A WATER project initiated in 2014 was inaugurated yesterday, catering for villages in Mwanga and Same districts in Kilimanjaro Region and the nearby Korogwe District in Tanga Region.
President Samia Suluhu Hassan yesterday formally inaugurated the project, acknowledging that the targeted zone does not have many water sources. “It is therefore good to hear that the project can yield more than 51.6m litres per day, providing the essential commodity to thousands of residents,” the president affirmed.
Laying the foundation stone for the triple district water project expected to provide 103m litres of water at highest capacity, he said that usually it is women and girls who suffer when water becomes scarce. ”We are now sure that school girls can now have ample time to study instead of trekking long distances for water,” she told the audience.

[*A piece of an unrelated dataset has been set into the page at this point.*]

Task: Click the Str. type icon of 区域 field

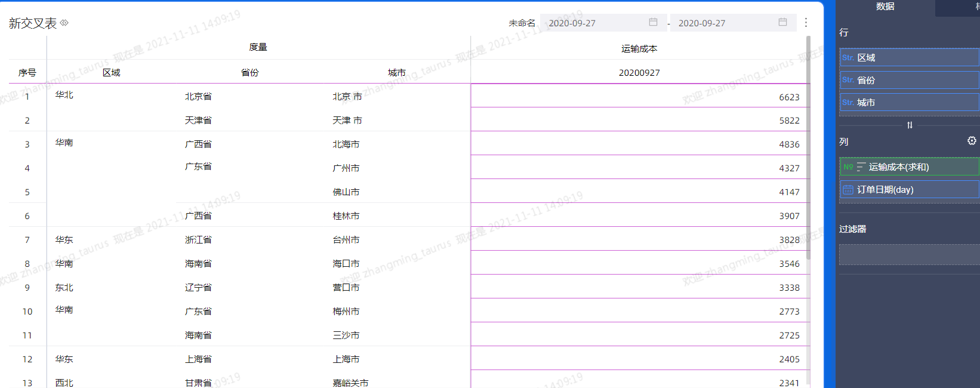Action: [848, 58]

With former prime minister Cleopa Msuya in attendance, Regional Commissioner Nurdin Babu said the project initiated in 2014 had stalled for years until President Samia ordered its resumption and completion.
The facility includes processing systems to supply clean and safe water to around 450,000 people in the semi-arid areas on the southerly reaches of Mount Kilimanjaro, with only its slopes having substantial amounts of rainfall and partially the Pare and Usambara mountain ranges.

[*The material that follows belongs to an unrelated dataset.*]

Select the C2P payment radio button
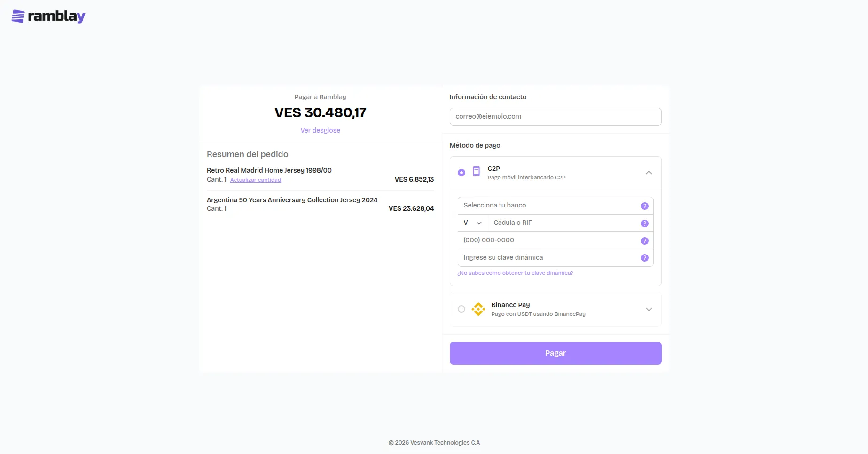Screen dimensions: 868x454 click(x=461, y=173)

Officials say the 4.6bn/- water project will enable local communities to increase farm production and boost food security from increased crop yields, with the water being pumped from the Kisangara booster station in Mwanga District.
The water is derived from ‘Nyumba ya Mungu’ dam, catering for nearly 40 villages in the bear and extended vicinities, where Mwanga and Same districts have 38 beneficiary villages and five villages mapped in Korogwe District.

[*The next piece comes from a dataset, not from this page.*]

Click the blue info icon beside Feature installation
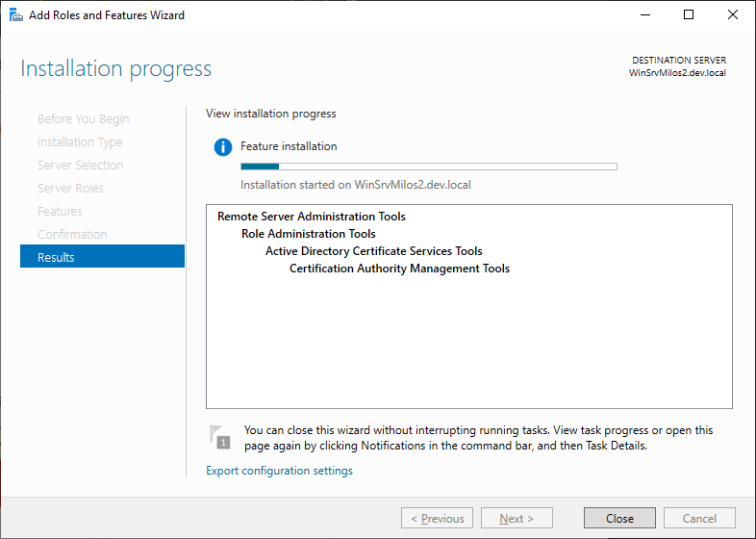The height and width of the screenshot is (539, 756). coord(223,147)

The windswept Mwanga District plains and vast stretches of the leeward side of Same District have for years faced inadequate water supplies, with officials saying that the project capacity exceeds the 6m litres the two districts need at present.
So far over 150 kilometers of pipe network for water distribution have been laid out across Mwanga District, with an additional 35 kilometers of pipeline extended to the adjoining Same District, officials noted
Mwajuma Waziri, the Water permanent secretary, in the Ministry of Water stated earlier that the project solves the water supply problem in semi-arid low lands located in the western part of Pare Mountains, with the water project covering 37 villages and two small towns with a total population of 450,000.
Phase 1 of the project covered the construction of an intake, treatment, raw water pumping station, along with a clear water pumping station and storage tank at Kisangara station.
The Kisangara gravity main is the service reservoir to nine villages of Ruvu Mferejini, Ruvu, Jiungeni, Handeni, Lang’ata Bora, Lang’ata Kagongo, Nyabinda, Kirya and two others.
The second phase entails the construction of a water pumping station at Kisangara, storage tank at Kiverenge gravity main, and service reservoirs to 28 villages and two small towns.
The Kuwait Fund, the Saudi Fund for Development (SFD) and the OPEC Fund for International Development (OFID) assisted the project, he added.